# [What to do]
Rewrite the paragraph in the health care AI text below that begins "All this could change with distributed learning" as a short list, keeping its main facts.

# [Reading text]
┌──
In health care, however, despite many studies showing its promise for detecting and diagnosing diseases, progress in using deep learning to help real patients has been agonizingly slow.
Current state-of-the-art algorithms require immense amounts of data to learn — the more data the better. Hospitals and research institutions need to combine their data reserves if they want a pool of data that is large and diverse enough to be useful. But in the US and other developed countries, the idea of centralizing reams of sensitive medical information in the hands of tech companies has repeatedly — and unsurprisingly — proved intensely unpopular.
As a result, research on diagnostic uses of AI has stayed narrow in scope and applicability. A breast cancer detection model can’t be deployed around the world when it’s only been trained on a few thousand patients from the same hospital.
Enter Google’s distributed learning technology.
Time to Distribute, Centralize, and Distribute Again
All this could change with distributed learning. The technique can train a model using data stored at multiple different hospitals without that data ever leaving a hospital’s premises or touching a tech company’s servers. It does this by first training separate models at each hospital with the local data available and then sending those models to a central server to be combined into a master model. As each hospital acquires more data over time, it can download the latest master model, update it with the new data, and send it back to the central server. Throughout the process, raw data is never exchanged — only the models, which cannot be reverse-engineered to reveal that data.
└──
# [Material provided]
┌──
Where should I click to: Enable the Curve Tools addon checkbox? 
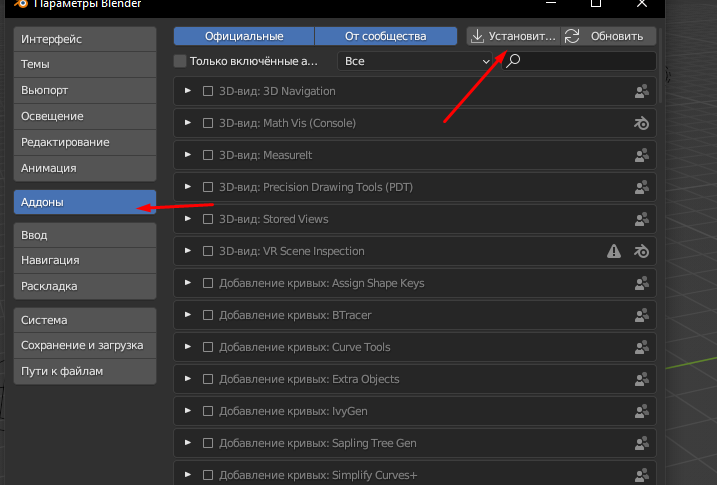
└──
┌──
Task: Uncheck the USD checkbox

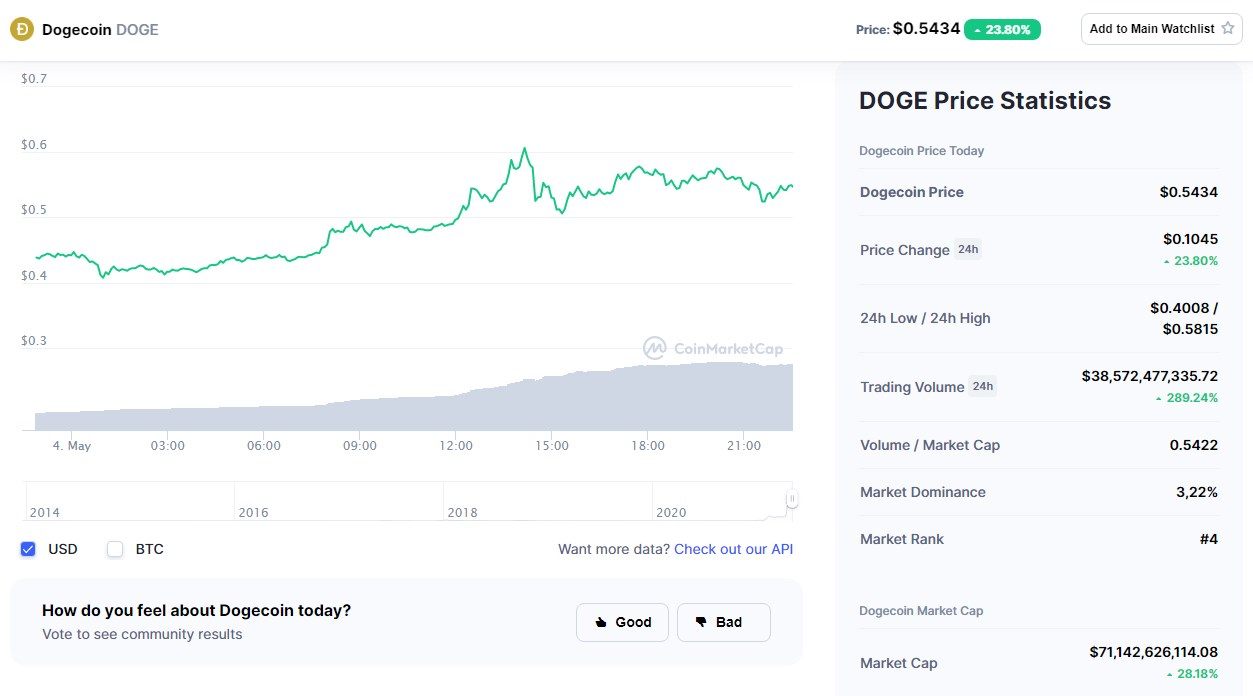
└──
# [Exercise result]
- Distributed learning can train a model on data held at many hospitals, and the data never leaves a hospital or reaches a tech company's servers.
- Each hospital first trains its own model on its local data.
- These models are sent to a central server and combined into a master model.
- As a hospital gets new data, it downloads the latest master model, updates it with that data, and sends it back.
- Raw data is never exchanged. Only the models are shared, and they cannot be reverse-engineered to reveal the data.